Epstein-Barr infection may play a contributing role in the pathogenesis of multiple sclerosis. - GreenMedInfo Summary
The essential role of epstein-barr virus in the pathogenesis of multiple sclerosis.
Neuroscientist. 2010 Nov 12. Epub 2010 Nov 12. PMID: 21075971
School of Medicine, The University of Queensland, and Department of Neurology, Royal Brisbane and Women's Hospital, Brisbane, Queensland, Australia.

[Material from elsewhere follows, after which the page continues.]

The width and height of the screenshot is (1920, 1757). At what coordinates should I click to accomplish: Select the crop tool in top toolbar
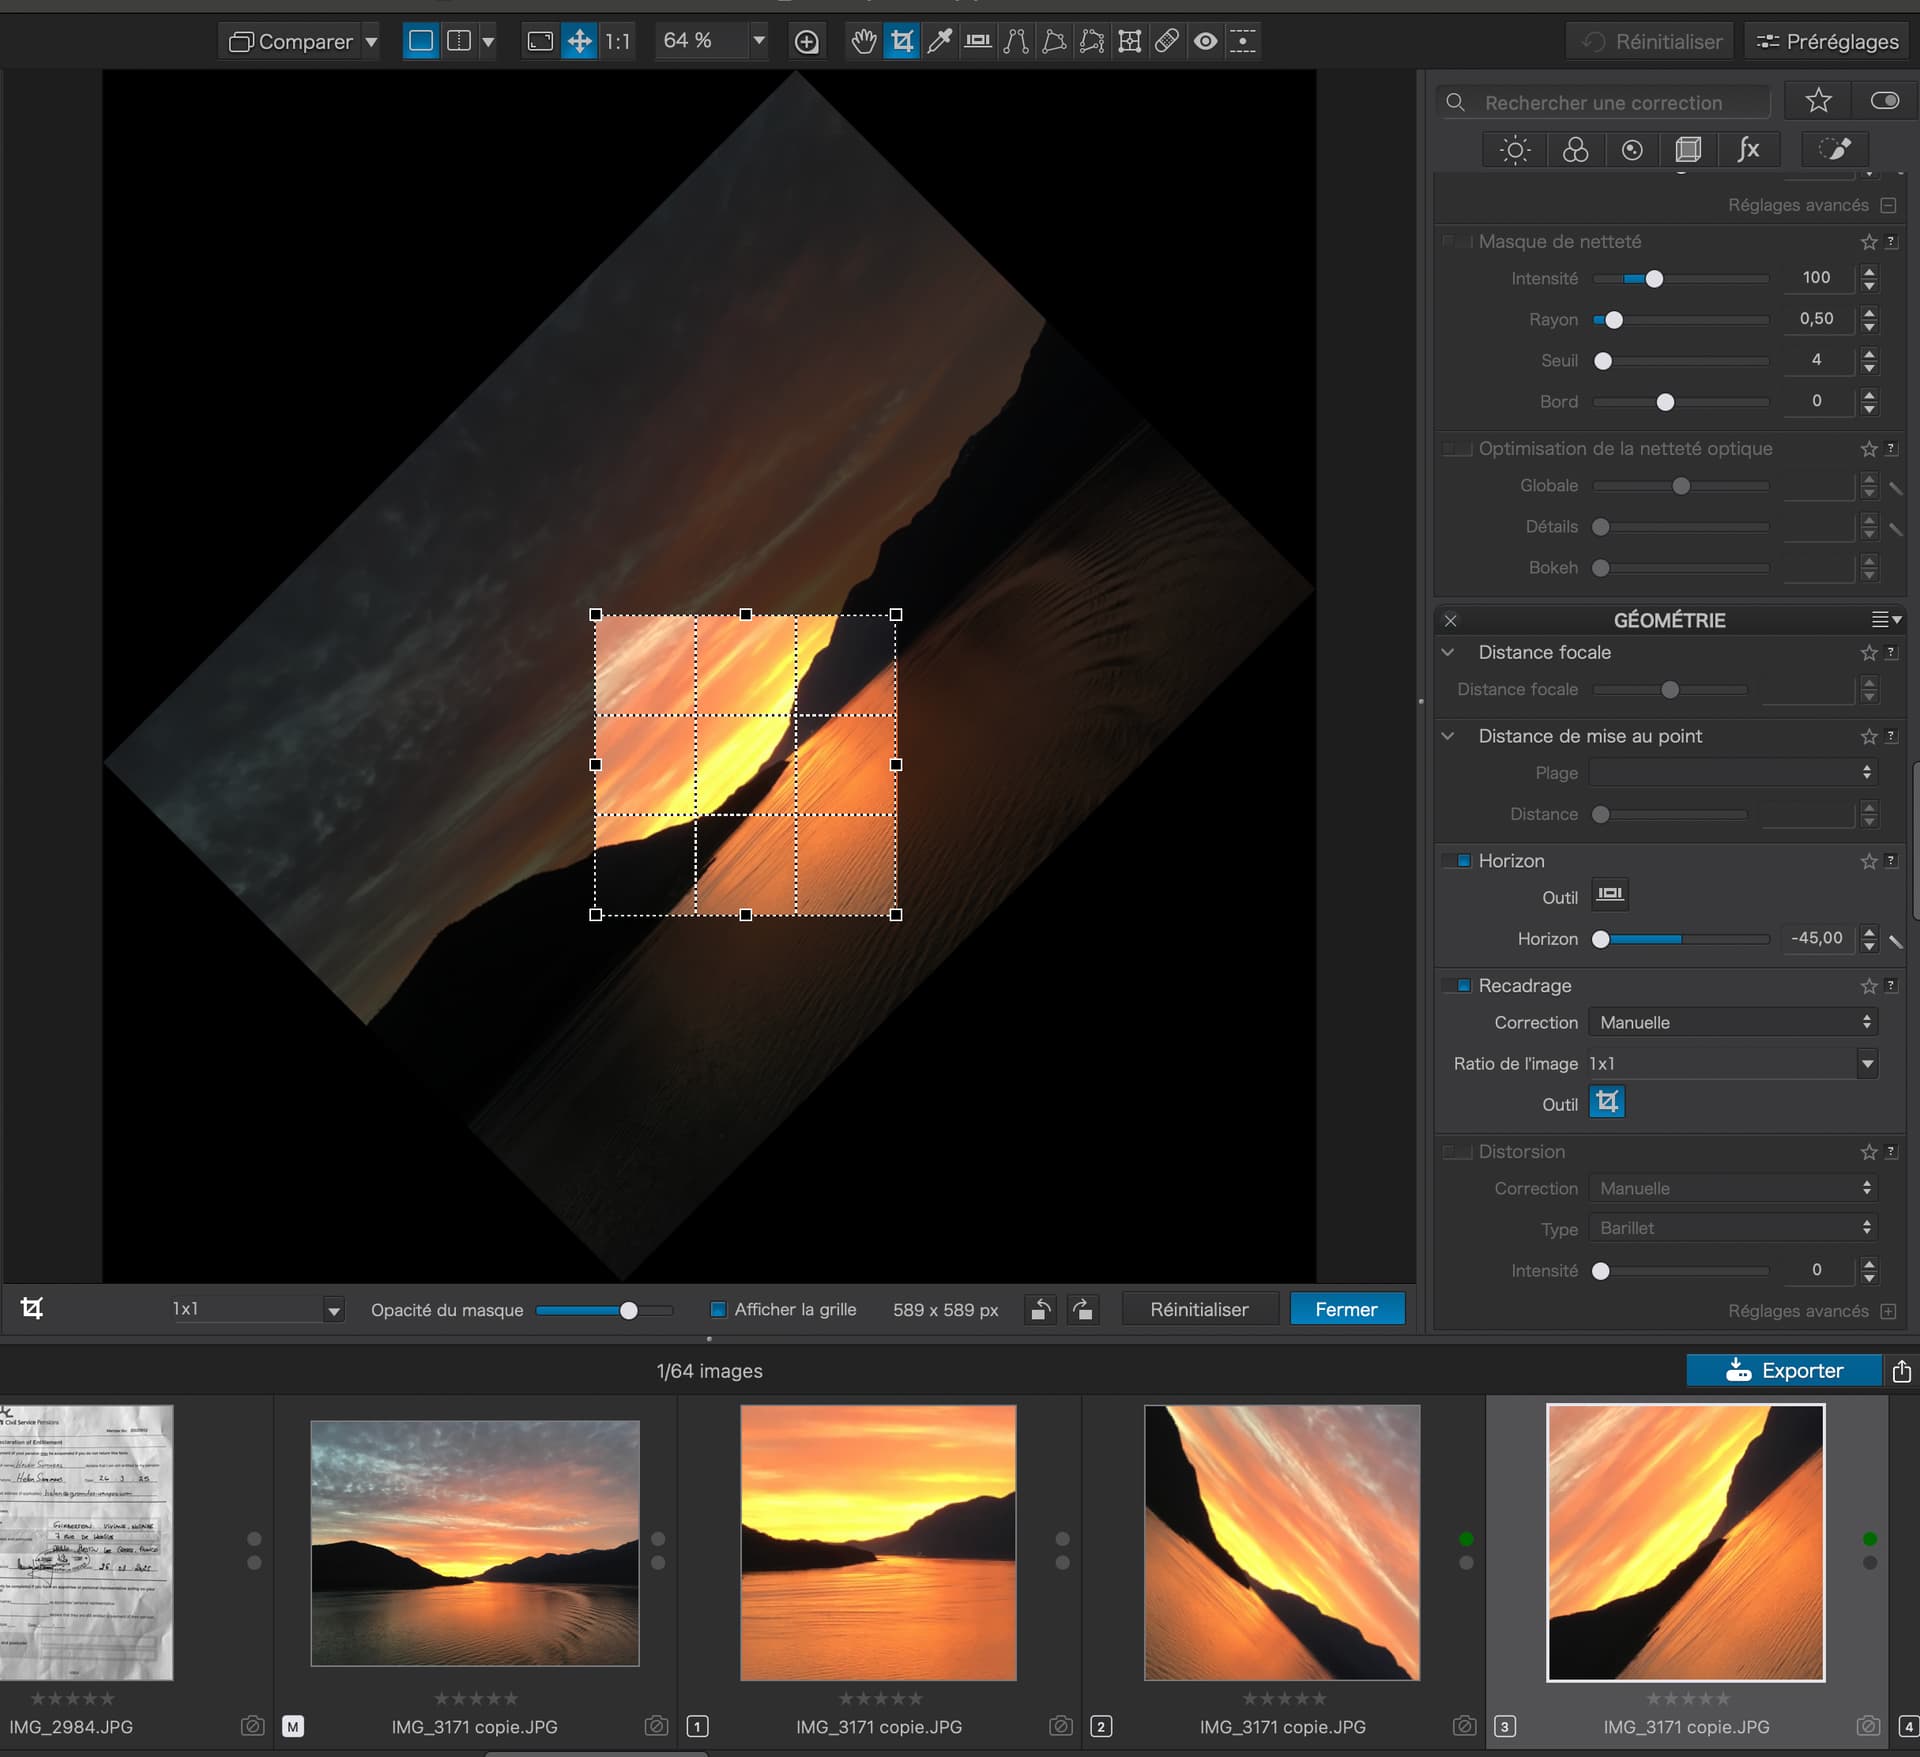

There is increasing evidence that infection with the Epstein-Barr virus (EBV) plays a role in the development of multiple sclerosis (MS), a chronic inflammatory demyelinating disease of the CNS. This article provides a four-tier hypothesis proposing (1) EBV infection is essential for the development of MS; (2) EBV causes MS in genetically susceptible individuals by infecting autoreactive B cells, which seed the CNS where they produce pathogenic autoantibodies and provide costimulatory survival signals to autoreactive T cells that would otherwise die in the CNS by apoptosis; (3) the susceptibility to develop MS after EBV infection is dependent on a genetically determined quantitative deficiency of the cytotoxic CD8+ T cells that normally keep EBV infection under tight control; and (4) sunlight and vitamin D protect against MS by increasing the number of CD8+ T cells available to control EBV infection. The hypothesis makes predictions that can be tested, including the prevention and successful treatment of MS by controlling EBV infection.